Neben ihrem Wert für Insekten besitzt der Strauch auch für Vögel eine gewisse Bedeutung. Das dichte, immergrüne Laub bietet geschützte Nistplätze, während die schwarzen Früchte – insbesondere im Winter – von verschiedenen Vogelarten als Nahrung genutzt werden.
Welche Aufgaben Nektar und Pollen für Wildbienen übernehmen, erfahrt Ihr ausführlich im Abschnitt Lebensweise.
Fazit
Die Japanische Stechpalme ist ein pflegeleichtes, immergrünes Gehölz, das sich insbesondere als Buchsbaumersatz bewährt hat. Dank ihrer hervorragenden Schnittverträglichkeit eignet sie sich für Hecken, Formschnitte und strukturreiche Gartenbereiche. Aus ökologischer Sicht ist die heimische Europäische Stechpalme jedoch die bessere Wahl, da sie deutlich enger mit unserer heimischen Tierwelt verknüpft ist.
Japanische Stechpalme kaufen
Die Japanische Stechpalme ist aufgrund ihrer Beliebtheit als Buchsbaumersatz sehr gut erhältlich. Zahlreiche Baumschulen und spezialisierte Online-Händler bieten unterschiedliche Sorten mit verschiedenen Wuchsformen und Blattgrößen an.
FAQ – Häufige Fragen
Ist die Japanische Stechpalme winterhart?
Ja. Sie gehört zur USDA-Zone 6 und verträgt Temperaturen bis etwa -23 °C.
Ist die Pflanze bienenfreundlich?
Ja. Die Blüten liefern Nektar und Pollen für Honigbienen, Hummeln sowie verschiedene Wildbienen und Schwebfliegen.
Ist die Japanische Stechpalme ein guter Buchsbaumersatz?
Ja.

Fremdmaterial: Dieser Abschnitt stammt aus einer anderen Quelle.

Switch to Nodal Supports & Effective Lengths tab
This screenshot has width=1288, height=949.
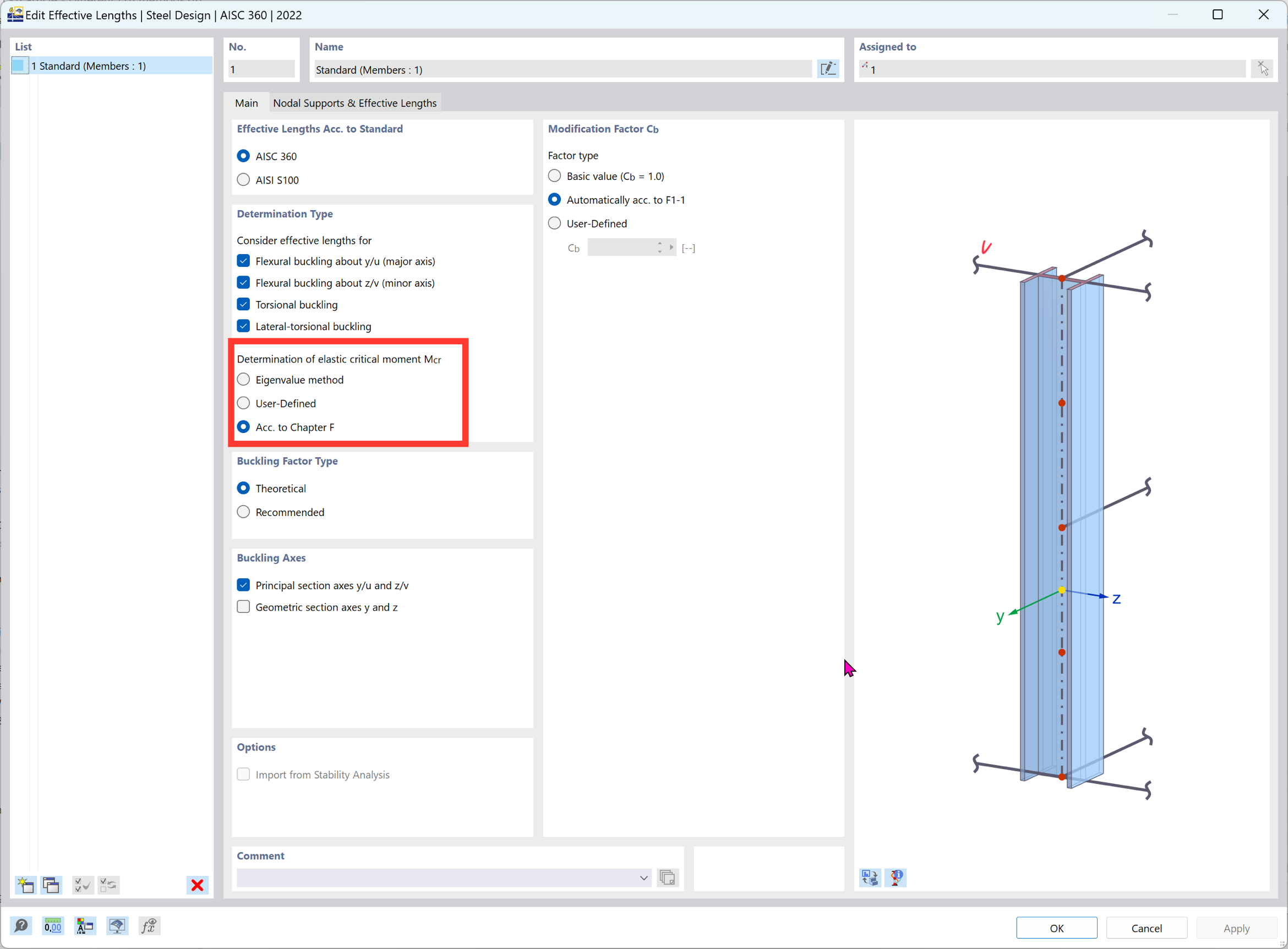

Durch ihren dichten Wuchs, die kleinen Blätter und ihre hohe Schnittverträglichkeit wird sie häufig als Alternative zum Buchsbaum verwendet.
Ist der Strauch giftig?
Ja. Besonders die Beeren gelten als leicht giftig und sollten nicht verzehrt werden.
Ist die Art heimisch?
Nein. Ihr natürliches Verbreitungsgebiet liegt in Ostasien.
Heimische Stechpalmen als bessere Alternative
Die Japanische Stechpalme ist ein attraktives Ziergehölz mit einem gewissen Nutzen für Insekten und Vögel. Wer seinen Garten möglichst naturnah gestalten möchte, sollte jedoch bevorzugt zur Europäischen Stechpalme (Ilex aquifolium) greifen. Als heimische Art bietet sie zahlreichen Insekten, Vögeln und weiteren Tierarten einen deutlich höheren ökologischen Mehrwert.